Самади открыл глаза: он лежал одетый, в своей спальне; его голова была ясной, только кружилась немного.

– Иду, – ответил он, поднимаясь с кровати.

В покоях царицы его ждали сама она и великий визирь.

– Слава и удача тебе, принц! – Мукеш низко склонился перед принцем.

– Зачем ты пришел так поздно? – спросил Самади. – Уже ночь: я слышал, как заступила ночная стража.
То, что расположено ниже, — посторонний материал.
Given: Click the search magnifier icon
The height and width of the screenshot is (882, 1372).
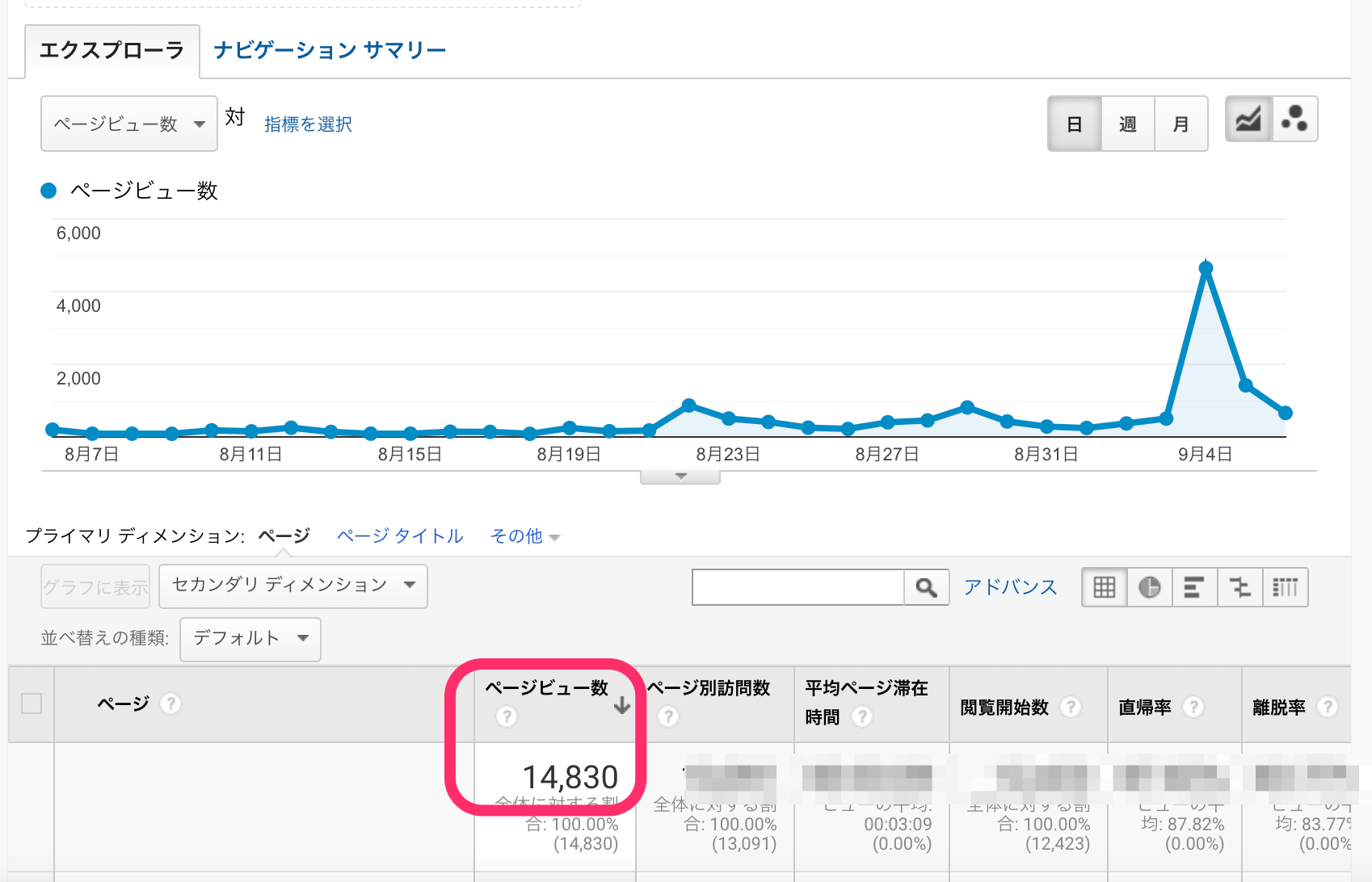Looking at the screenshot, I should coord(926,587).
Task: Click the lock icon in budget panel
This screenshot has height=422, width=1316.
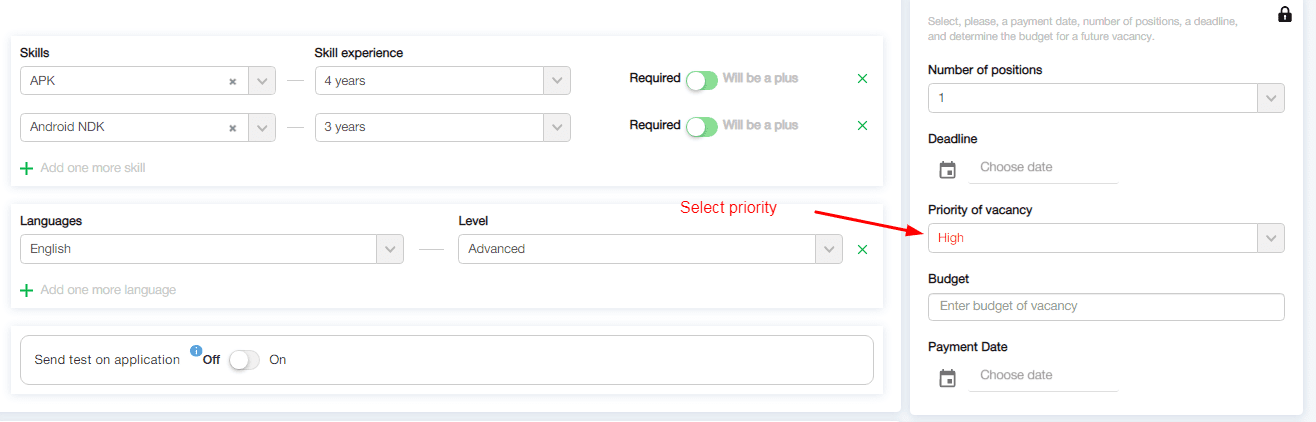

– Выслушай его, он будто прочел наши мысли, – сказала Кумари. – То, о чем я собиралась говорить с царем, то, о чем я хотела написать ему, уже сказано визирем.

– Неужели? – Самади бросил на Мукеша недоверчивый взгляд. – Так о чем ты говорил с царем?

– Содержание нашей беседы вряд ли заинтересует царевича, – скучные дела, – важна сущность того, о чем мы говорили, – ответил Мукеш. – Царь по-прежнему полон решимости сломать здание государства. Он отвергает наши законы и обычаи и хочет ввести новые.

– Что значит «новые»? – спросил Самади.

– Я неправильно выразился, да простит меня царевич, – Мукеш приложил руку к груди. – Новых законов не будет вообще: все что происходит в стране, от верха до низа, от края до края, должно подчиняться дхарме и только дхарме.

– Царь сошел с ума! – воскликнул Самади. – А как же войско, стражники, суды, тюрьмы, чиновники?

– Царь считает, что скоро можно будет обойтись без них, – сказала Кумари.

Самади издал какой-то булькающий звук:

– Безумец! Тогда и царь будет не нужен!

– И визирь тоже не понадобится, – Кумари с лукавой усмешкой взглянула на Мукеша.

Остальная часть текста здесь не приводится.